Ralph Priso and Bryan Acosta are both fighting to be the same thing, which is backup to Jack Price or backup to Cole Bassett. Assuming Bassett gets 2000 minutes, and Price gets 2000 minutes, and Connor Ronan gets 1000 minutes, then you’re looking at probably 500 minutes apiece for Acosta and Priso. For Priso, who enters 2023 at age 20 having played only 219 minutes for Colorado last year, he’d really like to have a bigger slice of the pie. For Acosta, who played 2084 minutes last year, 500 minutes would a massive step down, but one he may need to accept. I wasn’t wowed by anything he did last year, which is why I think there’s very little chance he beats out Cole Bassett for a starting spot. If he’s not starting, will he be happy? Or if other teams see him as a valuable asset sitting on the bench when he could be playing, will a deal be struck?
Could either Priso or Acosta be on the move? Priso’s got more sale value, but he also just arrived. Acosta would be a good asset for a team looking for an MLS veteran, but as I said, his performance last year underwhelmed me. Maybe the team stands pat till the midseason window and reassesses.
The oddest man out here, of course, is Oliver Larraz, who spent all of 2022 on the shelf due to a broken leg, after having spent most of 2021 on loan with USL side San Diego Loyal. He’s obviously due to get time with Rapids 2, where he can settle back into things and regain his situational awareness at game speed. I don’t think anyone will lament this outcome. Unless Ollie is tearing it up on the junior circuit, the Rapids don’t need to feel pressure to put him in the show. The bummer is that he’s 21 years old, his contract is up this year, and he’s on a homegrown minimum contract. This would be the year he’d want to prove something, but there’s little opportunity for that to take shape.
Club option for a fifth.
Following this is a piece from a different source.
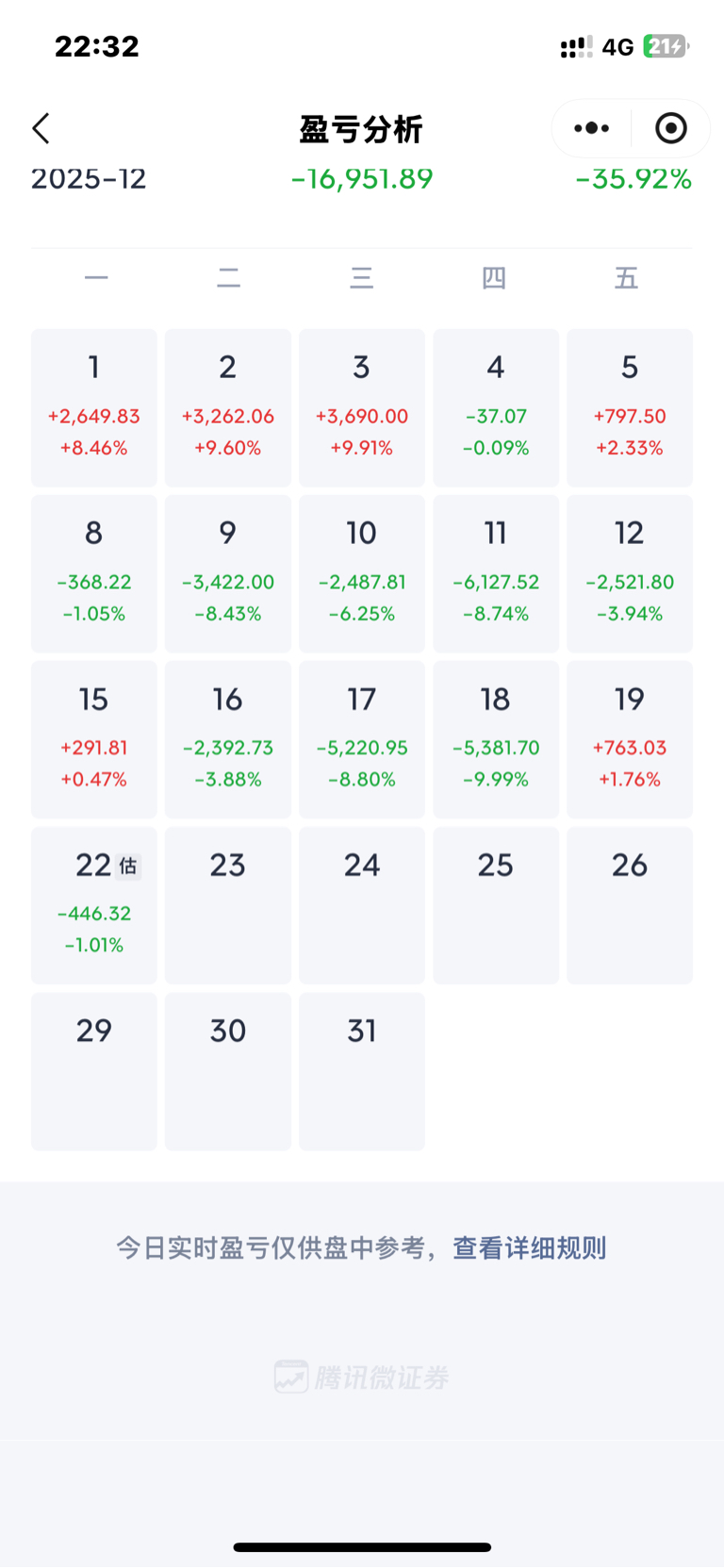Select day 3 showing +3,690.00 gain
The image size is (724, 1568).
click(x=362, y=407)
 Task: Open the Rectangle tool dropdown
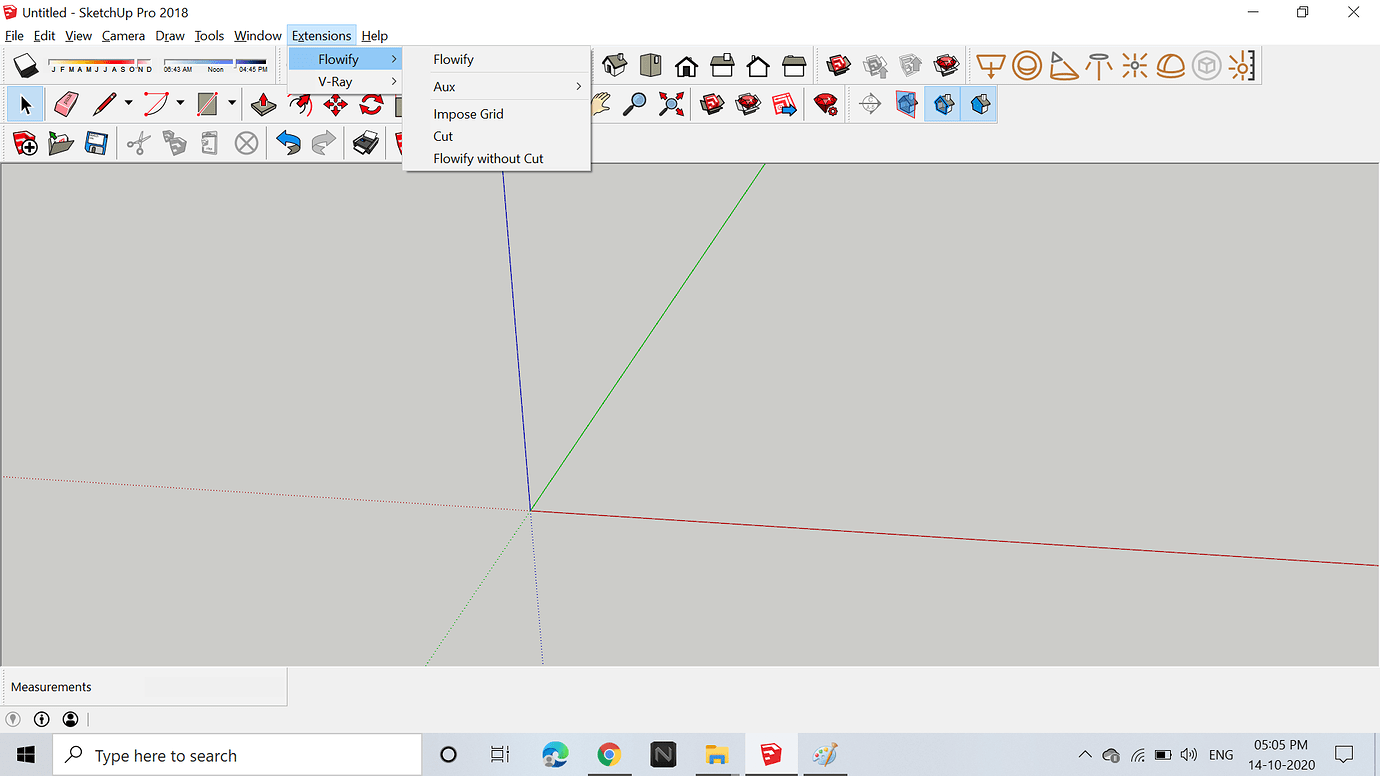coord(231,103)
There’s almost always a club option for a fifth.
He also assumed the deal for Brondby defender Andreas Maxmø is a done deal, although that isn’t the case yet.
I suspect Colorado would see a lot of 6-3 shellackings.
They didn’t really ‘eat’ the last contract year of Howard, since he actually played. They played him every week, even though he was a below average MLS player at that point.